Finally, we discuss the relevance of these findings to the possible effects of 
music on the nervous system [24]. Studies of heart rate dynamics using the 
DFA method have shown that healthy individuals have values relatively close 
to (a) = 1, corresponding to 1/ f correlations, while subjects with heart disease 
have higher values (typically (a) > 1.2) that indicate a significant shift towards 
less complex behavior in heart rate fluctuations, since a = 1.5 corresponds 
to trivially correlated Brown noise (e.g., see [11,22,23]).
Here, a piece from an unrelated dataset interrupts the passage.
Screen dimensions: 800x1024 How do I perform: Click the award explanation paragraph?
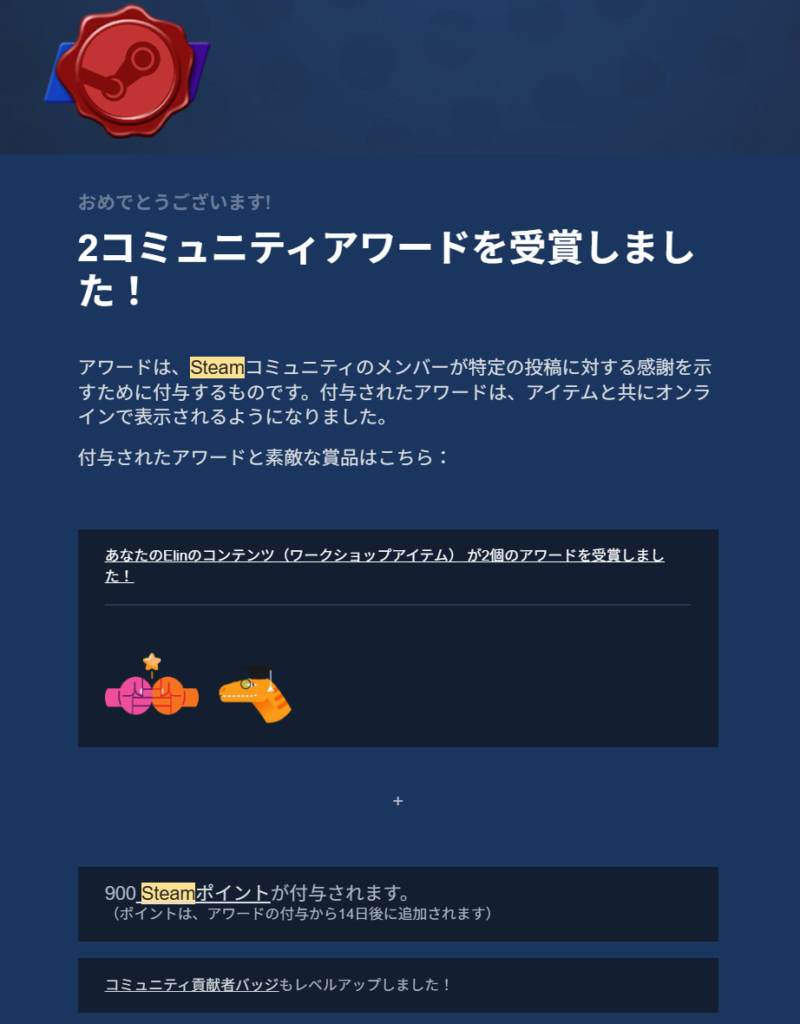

Hence, listening to 
certain kinds of music may conceivably bestow benefits to the health of the 
listener [24,25,26]. The hypothesis that music with (a) ~ 1 confers health 
benefits still requires systematic testing. For example, the so-called "Mozart 
effect" refers to the conjecture that listening to certain types of music may 
correlate with higher test scores and more generally to intelligence [24]. If 
ever such findings become substantiated, then a new approach to the study of 
music (and perhaps other forms of art) might become a necessity. We note, 
however, that the Mozart effect has not been legitimately established as a real 
phenomenon. Nevertheless, the results reported here — and more importantly, 
the approach used in obtaining the results — point towards the possibility of 
objectively analyzing subjectively experienced forms of art. Such an approach 
may find relevance in the academic study of music, and of art in general. 

In summary, we have developed a method to study loudness fluctuations in 
audio signals taken from music. Results obtained using this method show 
consistent differences between different genres of music. Specifically, dance 
music and high art music appear at the lower and upper endpoints respectively 
in the range of observed values of (a), with Rock and Roll, Jazz, and other 
genres appearing in the middle of the range.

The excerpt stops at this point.